Developed by the U.S. Green Building Council, LEED is one of the largest certification systems in existence, and the most widely used around the world. It focuses on both the environmental and social dimensions of sustainability, especially water and energy efficiency, CO2 emission reduction, promoting a healthy and comfortable indoor climate, and renewable building materials. Projects are evaluated according to 8 criteria:

  1. Location and Transport
  2. Sustainable Space
  3. Efficiency of water use
  4. Energy and Atmosphere
  5. Materials and Resources ]
  6. Internal Environmental Quality
  7. Innovation and Processes
  8. Regional Priority Credits

All have prerequisites (mandatory practices) and credits (recommendations) that, as they are met, add points to the building 'score.' The level of certification is determined by the number of points acquired, ranging from 40 points to 110 points. The levels are: Certified, Silver, Gold and Platinum.

NABERS (National Australian Built Environment Rating System)

  • Country of origin: Australia
  • Year: 1999
  • Applications: Existing buildings

GPT / Woods Bagot. Certified by NABERS. Image © Tyrone Branigan
GPT / Woods Bagot. Certified by NABERS. Image © Tyrone Branigan

NABERS is used to measure a building's energy efficiency, carbon emissions, water consumption, and waste production, and to compare it with similar buildings. The analyzed elements are:

  1. Energy use and greenhouse gas emissions
  2. Use of refrigerators (Global Warming Potential)
  3. Water use
  4. Permeable area
  5. Rainwater pollution control
  6. Volume of sewage expelled
  7. Landscape diversity
  8. Transport
  9. Toxic materials
  10. Indoor air quality
  11. Occupant satisfaction
  12. Waste

Nordic Swan

  • Country of origin: Nordic countries
  • Year: 2005
  • Applications: New residential buildings; New schools and preschools

Allé Youth Housing / WE architecture. Certified by Nordic Swan. Image © Rozbeh Zavari
Allé Youth Housing / WE architecture. Certified by Nordic Swan. Image © Rozbeh Zavari

Nordic Swan is the official eco-label for Nordic countries, and it certifies many other products in addition to buildings. It especially focuses on reducing resource consumption and banning toxic materials and compounds. In the construction stage, the label focuses on minimizing toxicity levels in materials throughout their life cycle. It also assesses energy and resource use during both construction and the life of the building, and addresses recycling as well.

WELL

  • Country of origin: USA
  • Year: 2014
  • Applications: New construction; Interiors; Renovations; Existing Buildings and Urban Areas

Sede da Symantec. Certificado por WELL. Image Cortesia de Little
Sede da Symantec. Certificado por WELL. Image Cortesia de Little

WELL measures the well-being and health of the users of a building, focused almost entirely on the social dimension of sustainability. It provides an analysis framework for project teams to incorporate a variety of strategies, designed to place human health and well-being at the center of the construction and operations.
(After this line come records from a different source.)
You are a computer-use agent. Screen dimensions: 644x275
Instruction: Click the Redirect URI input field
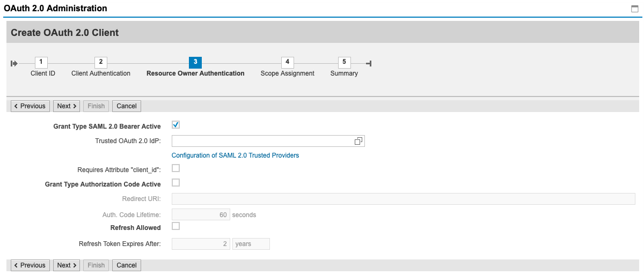404,199
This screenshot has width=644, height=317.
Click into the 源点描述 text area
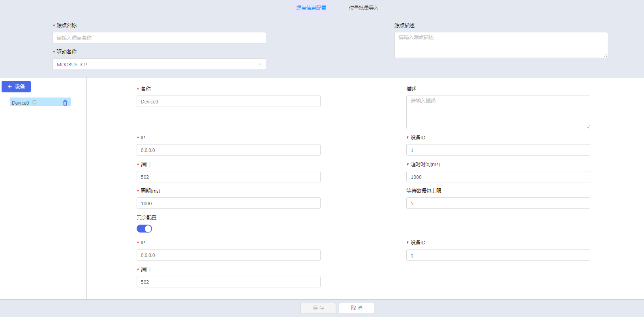point(501,45)
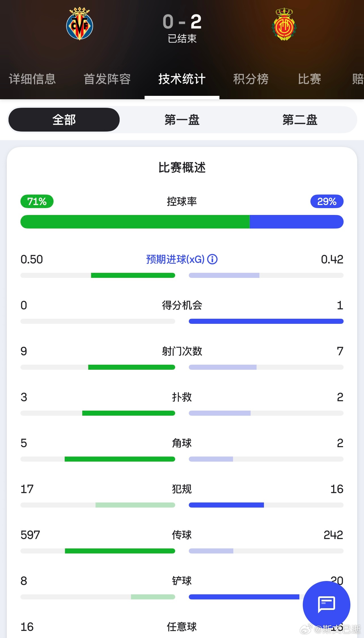This screenshot has width=364, height=638.
Task: Tap the Villarreal team crest
Action: pyautogui.click(x=80, y=24)
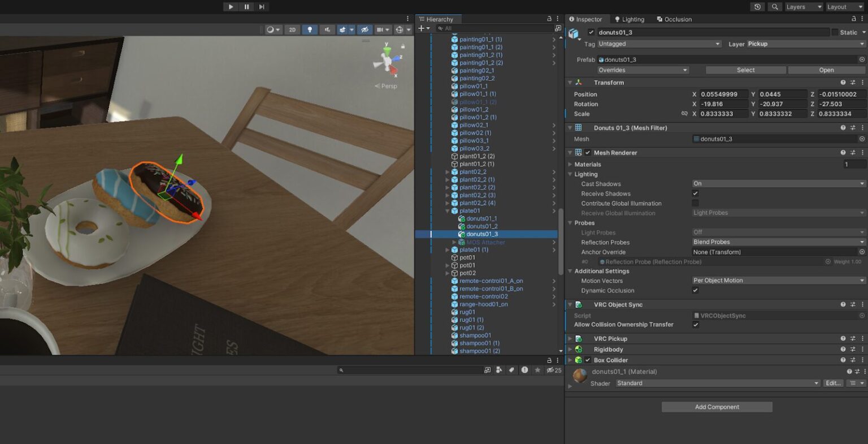
Task: Click the global search magnifier icon
Action: pos(775,7)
The purpose of this article was to provide a comprehensive overview of various building certifications. There are other sustainability certifications for products and even construction seals that are not included here. It is known that buildings use around 40% of the world's energy, emit 40% of the world's carbon emissions, and use approximately 20% of the drinking water available in the world. Transforming civil construction into an industry with less environmental impact through greater efficiency, better materials, and more conscious choices is an effort of vital importance worldwide. Certifications can help guide this transformation, in part by changing the mentality of the market itself, as well as the target users of new buildings. There are companies, for example, that choose office and headquarter locations according to the sustainability of their buildings. It is for these and others that certifications are often seen more as marketing tools than, in fact, the real concerns of the agents involved in relation to the environment. Does having a certification really guarantee sustainability? And will a building that has not gone through the process be less green than another certificate? While these questions are hard to answer, certifications can be agents to trigger transformations in the industry.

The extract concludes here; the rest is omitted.